When OpenAI descended into boardroom-battle-chaos right before Thanksgiving, Microsoft (MSFT) was immediately in the crosshairs. The software giant had already thrown in its lot with OpenAI, incontrovertibly and initially to much fanfare. Microsoft first invested $1 billion in OpenAI in 2019, then upped the ante in January with another $10 billion.
In total, Microsoft’s investment in OpenAI is reportedly worth as much as $13 billion, albeit with mysterious and unorthodox terms.
The ousting of OpenAI CEO Sam Altman highlighted a salient reality — that Microsoft’s near- and long-term fate in the AI arms race lies squarely with OpenAI.
If Microsoft’s relationship with OpenAI was severed or OpenAI disappeared, then it would set them back. The rate of progress on this technology, and the rate at which they’re transforming their business around that technology is such that they don’t want to deal with any disruption.
Microsoft’s stock has rocketed up 57% this year, outpacing S&P 500’s 25% gain. It’s currently trading at around 33x forward earnings, according to Yahoo Finance data, compared to 20x for Google.

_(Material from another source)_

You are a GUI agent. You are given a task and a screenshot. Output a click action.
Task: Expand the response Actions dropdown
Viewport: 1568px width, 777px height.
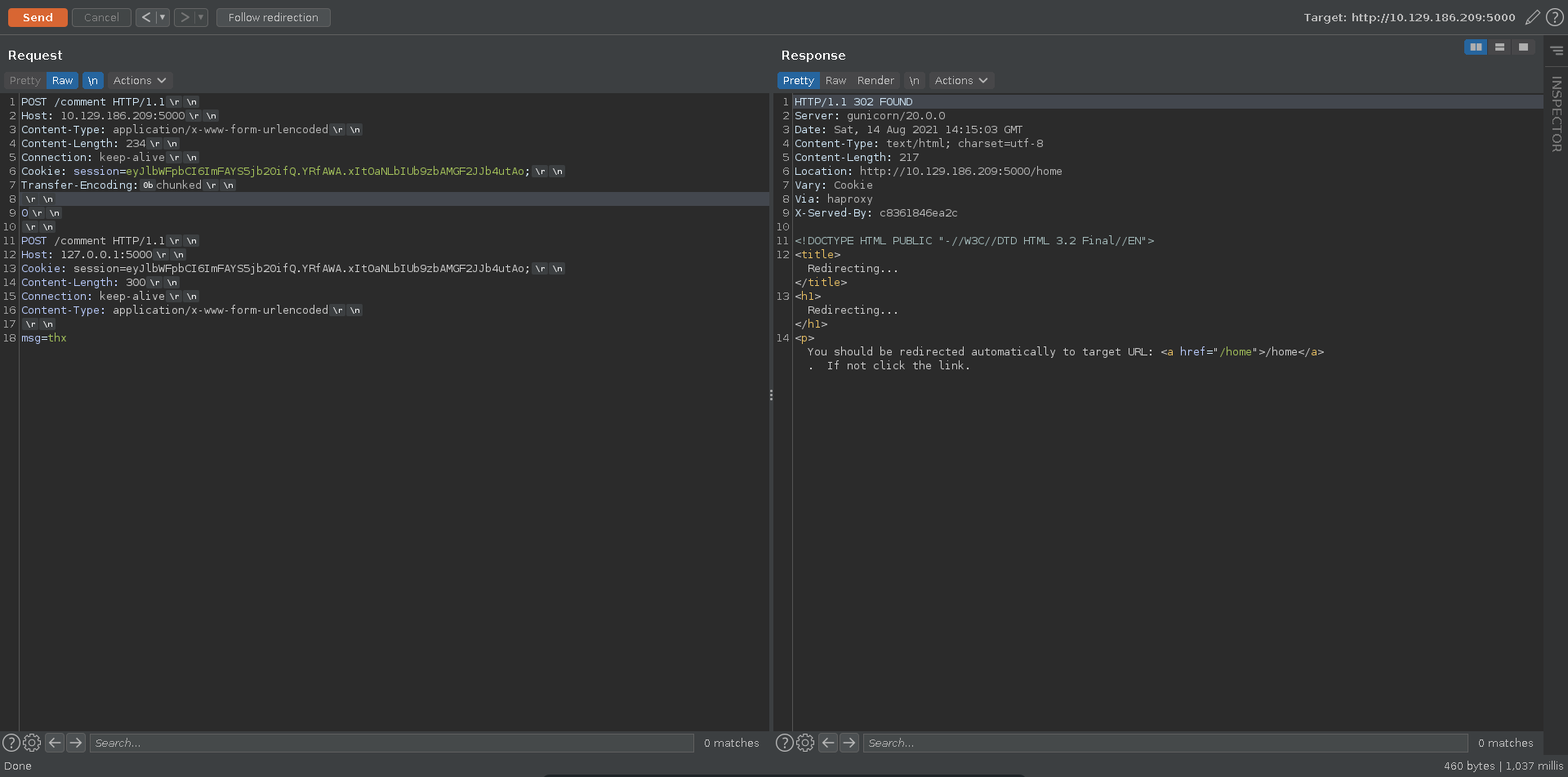pyautogui.click(x=961, y=81)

“They’ve been seen as an innovator in the hottest area in tech, and the stock price has shown that this year,” Steve Sosnick, chief strategist at Interactive Brokers, told Yahoo Finance. “But long-term, we’re still far from knowing who the winner is.”
Microsoft launched its Copilot portfolio, a series of AI assistants powered by OpenAI’s GPT-4, in November. If Bing with ChatGPT can eat into Google’s market share for search, on its own, the investment more than justifies itself.

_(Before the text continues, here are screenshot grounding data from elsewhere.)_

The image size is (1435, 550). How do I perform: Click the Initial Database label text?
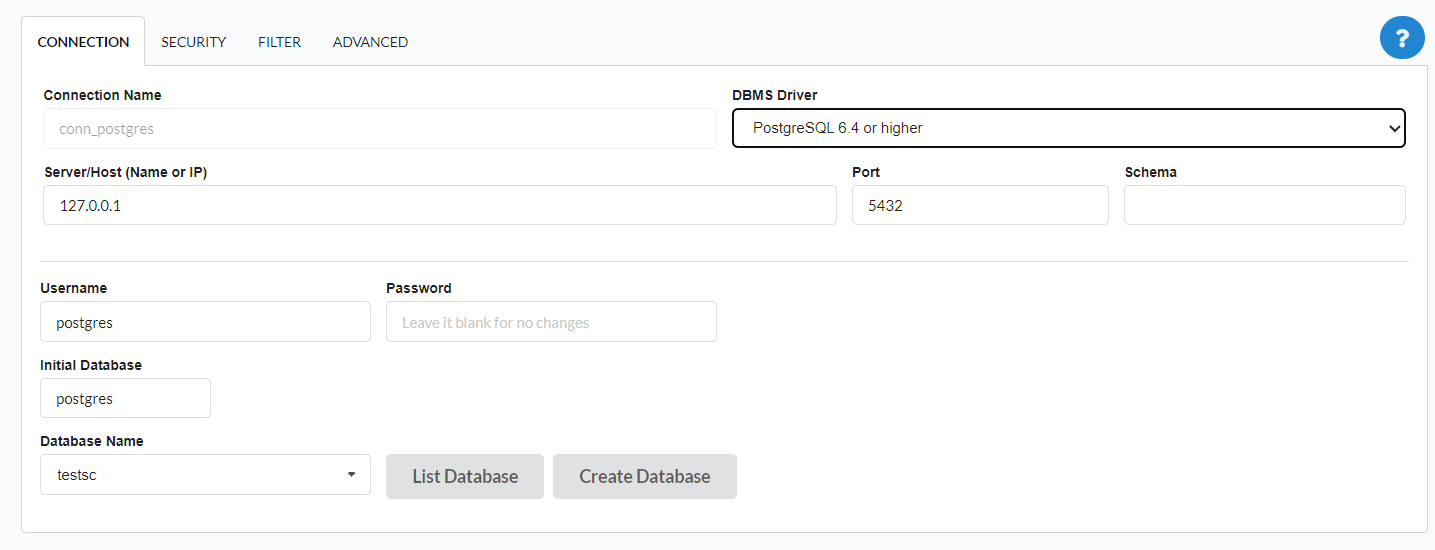(x=91, y=365)
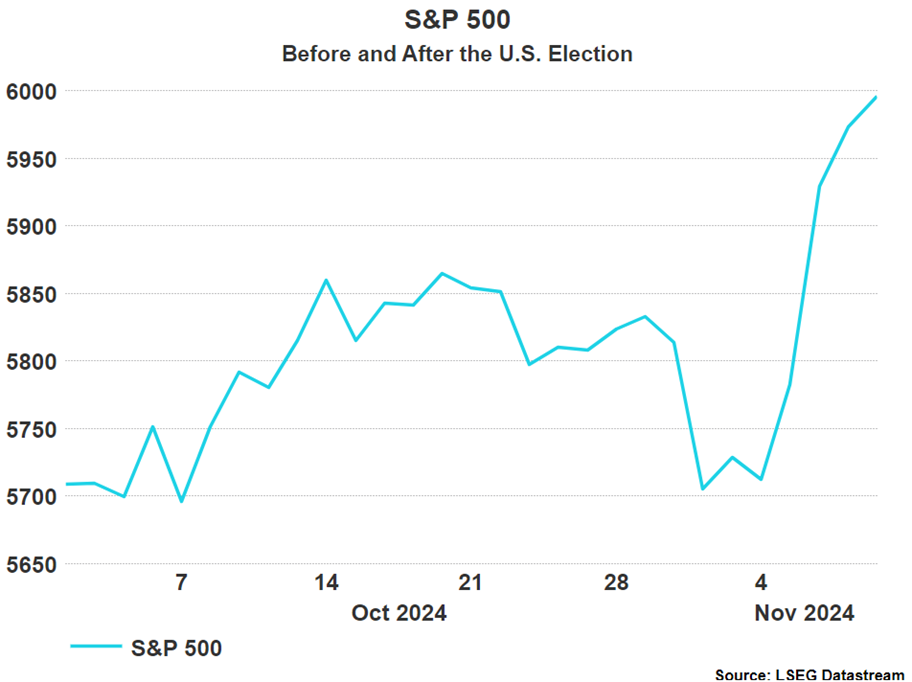Select the 21 date tick label
Image resolution: width=912 pixels, height=682 pixels.
[471, 583]
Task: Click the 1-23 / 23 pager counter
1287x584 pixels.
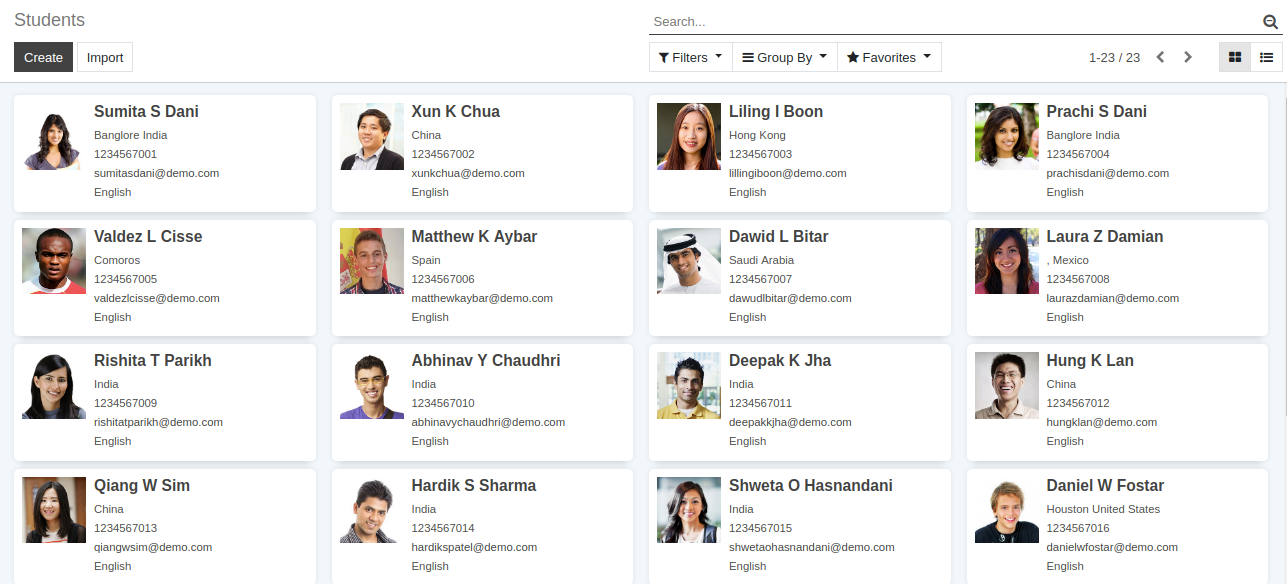Action: (1114, 57)
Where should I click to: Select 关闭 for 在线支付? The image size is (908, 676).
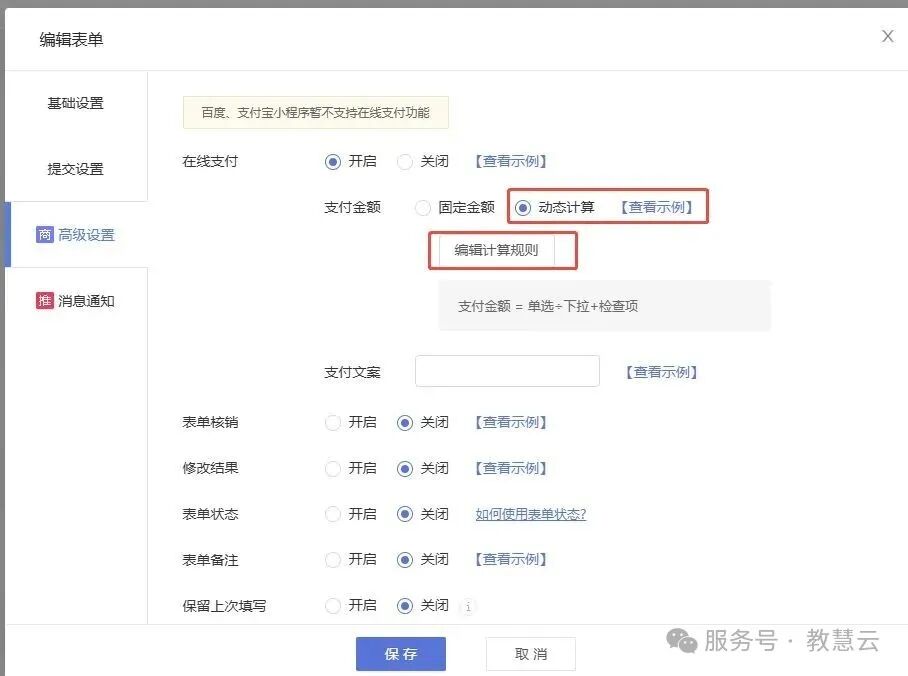(x=405, y=161)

There are lingering concerns about OpenAI. Traditional valuation metrics have flown out the window. Prior to the boardroom drama, OpenAI was reportedly seeking a $86 billion valuation, after fetching a $29 billion valuation in April. And the value of OpenAI has recovered — the source said secondary transactions now give the company an implied valuation of $100 billion — but the buyer interest is only about half as much as early November.
The two companies are linked in a union that’s oddly akin to a couple who had a shotgun wedding. They’re learning about each other in the aftermath of the honeymoon, and are stuck, semi-literally, for richer and for poorer, and in sickness and in health.